-- Task requirements --
- 1) From the Hancock statue text, list every battle named in the paragraph that begins "When the Civil War broke out."
- 2) Update the records from their first line through the line containing "click(x=490, y=624)", replacing "Open" with "Activate" and leaving everything else unchanged. Give back only those lines.

-- Text to read --
++++++++++++++++++++
Major General Winfield Scott Hancock Statue
Introduction
Text-to-speech Audio
Images
Major General Winfield Scott Hancock Statue in Washington, D.C.
A closer look at the bronze sculpture by Henry Jackson Ellicott
The statue from another angle
Winfield Scott Hancock (1824-1886)
Backstory and Context
Text-to-speech Audio
Winfield Scott Hancock was born on February 14, 1824 in Montgomery County, Pennsylvania. Named after Winfield Scott, a U.S. Army officer who became a national hero during the War of 1812, he was one of two twin brothers. Hancock attended school in Norristown before securing an appointment to the United States Military Academy at West Point in 1840. Four years later, he graduated from the military institute, finishing eighteenth in a class of twenty-five. Soon after, under the command of his namesake, Hancock served in the Mexican War, sustaining a leg wound during the Battle of Churubusco in August 1847. Following the conflict, he held several administrative posts in Minnesota and Missouri before being stationed at Fort Leavenworth during “Bleeding Kansas” and participating in a campaign against the Mormons in Utah.
When the Civil War broke out in the spring of 1861, Hancock was a quartermaster in southern California. A Democrat, but a strong Union man, he remained in the U.S. Army. After a brief stint as quartermaster for General Robert Anderson in Kentucky, Hancock received a promotion to the rank of brigadier general of volunteers in September 1861 and took command of a brigade in General George McClellan’s Army of the Potomac. The following spring, he saw action in the Peninsula campaign, distinguishing himself at the Battle of Williamsburg. After the engagement, McClellan spoke glowing of Hancock’s performance, earning the Montgomery County native the nickname, “Hancock the Superb.” Later that same year, Hancock participated in the bloody battles at Antietam and Fredericksburg, and received a promotion to the rank of major general of volunteers. Following the Battle of Chancellorsville in the spring of 1863, he assumed command of the army of the Potomac’s II Corps. In early July of that year, Hancock commanded the Union center on Cemetery Ridge and successfully repulsed Pickett’s Charge on the third day of the Battle of Gettysburg. During the fighting, he suffered a serious wound, which sidelined him for several months. In 1864, Hancock took part in General Ulysses S. Grant’s Overland campaign, seeing combat during the Battle of the Wilderness, the Battle of Spotsylvania Court House, and the Battle of Cold Harbor. Near the end of that year, after being promoted to the rank of brigadier general in the regular army and still suffering from the effects of his injury at Gettysburg, he resigned his field command.
++++++++++++++++++++
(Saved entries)
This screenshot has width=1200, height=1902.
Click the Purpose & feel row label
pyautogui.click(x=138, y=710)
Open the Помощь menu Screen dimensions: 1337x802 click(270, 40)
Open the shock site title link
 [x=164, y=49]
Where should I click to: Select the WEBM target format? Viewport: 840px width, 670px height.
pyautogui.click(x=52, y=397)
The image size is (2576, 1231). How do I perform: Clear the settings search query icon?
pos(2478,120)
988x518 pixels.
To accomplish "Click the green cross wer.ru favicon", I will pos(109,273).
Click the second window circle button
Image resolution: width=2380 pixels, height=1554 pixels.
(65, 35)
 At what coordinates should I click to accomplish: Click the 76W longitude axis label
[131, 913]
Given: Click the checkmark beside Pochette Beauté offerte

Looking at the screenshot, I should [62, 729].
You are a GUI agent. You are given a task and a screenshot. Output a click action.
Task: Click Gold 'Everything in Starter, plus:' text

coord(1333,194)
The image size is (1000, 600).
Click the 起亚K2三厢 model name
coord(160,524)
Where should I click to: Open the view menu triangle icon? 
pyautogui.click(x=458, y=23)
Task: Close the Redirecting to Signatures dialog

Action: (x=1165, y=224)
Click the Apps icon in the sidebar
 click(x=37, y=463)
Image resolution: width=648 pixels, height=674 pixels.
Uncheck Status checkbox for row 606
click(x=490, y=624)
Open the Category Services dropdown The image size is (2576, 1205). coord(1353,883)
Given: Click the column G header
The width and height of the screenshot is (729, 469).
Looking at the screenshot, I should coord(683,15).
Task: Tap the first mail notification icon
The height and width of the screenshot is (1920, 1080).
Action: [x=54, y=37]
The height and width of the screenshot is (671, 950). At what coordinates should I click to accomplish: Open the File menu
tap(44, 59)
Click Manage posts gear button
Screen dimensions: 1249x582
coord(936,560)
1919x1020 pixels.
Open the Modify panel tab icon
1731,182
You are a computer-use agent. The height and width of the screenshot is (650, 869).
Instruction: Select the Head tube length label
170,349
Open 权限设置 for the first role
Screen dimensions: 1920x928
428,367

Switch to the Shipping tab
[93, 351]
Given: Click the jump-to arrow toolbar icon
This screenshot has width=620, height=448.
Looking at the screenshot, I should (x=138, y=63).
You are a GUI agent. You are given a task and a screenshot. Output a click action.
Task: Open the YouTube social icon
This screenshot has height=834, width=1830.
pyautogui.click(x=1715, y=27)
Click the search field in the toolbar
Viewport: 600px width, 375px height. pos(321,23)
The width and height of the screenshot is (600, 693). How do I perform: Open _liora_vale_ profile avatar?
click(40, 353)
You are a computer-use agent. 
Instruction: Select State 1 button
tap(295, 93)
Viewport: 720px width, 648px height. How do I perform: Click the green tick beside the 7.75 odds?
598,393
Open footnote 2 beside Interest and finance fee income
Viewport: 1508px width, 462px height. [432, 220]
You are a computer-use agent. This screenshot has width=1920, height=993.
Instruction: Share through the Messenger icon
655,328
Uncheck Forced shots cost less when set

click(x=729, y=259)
++++++++++++++++++++
-- Results for the exercise --
- 1)
Battle of Williamsburg
Antietam
Fredericksburg
Battle of Chancellorsville
Battle of Gettysburg
Battle of the Wilderness
Battle of Spotsylvania Court House
Battle of Cold Harbor

- 2)
This screenshot has width=1200, height=1902.
Click the Purpose & feel row label
pyautogui.click(x=138, y=710)
Activate the Помощь menu Screen dimensions: 1337x802 click(270, 40)
Activate the shock site title link
 [x=164, y=49]
Where should I click to: Select the WEBM target format? Viewport: 840px width, 670px height.
pyautogui.click(x=52, y=397)
The image size is (2576, 1231). How do I perform: Clear the settings search query icon?
pos(2478,120)
988x518 pixels.
To accomplish "Click the green cross wer.ru favicon", I will pos(109,273).
Click the second window circle button
Image resolution: width=2380 pixels, height=1554 pixels.
(65, 35)
 At what coordinates should I click to accomplish: Click the 76W longitude axis label
[131, 913]
Given: Click the checkmark beside Pochette Beauté offerte

Looking at the screenshot, I should [62, 729].
You are a GUI agent. You are given a task and a screenshot. Output a click action.
Task: Click Gold 'Everything in Starter, plus:' text

coord(1333,194)
The image size is (1000, 600).
Click the 起亚K2三厢 model name
coord(160,524)
Where should I click to: Activate the view menu triangle icon? 
pyautogui.click(x=458, y=23)
Task: Close the Redirecting to Signatures dialog

Action: (x=1165, y=224)
Click the Apps icon in the sidebar
 click(x=37, y=463)
Image resolution: width=648 pixels, height=674 pixels.
Uncheck Status checkbox for row 606
click(x=490, y=624)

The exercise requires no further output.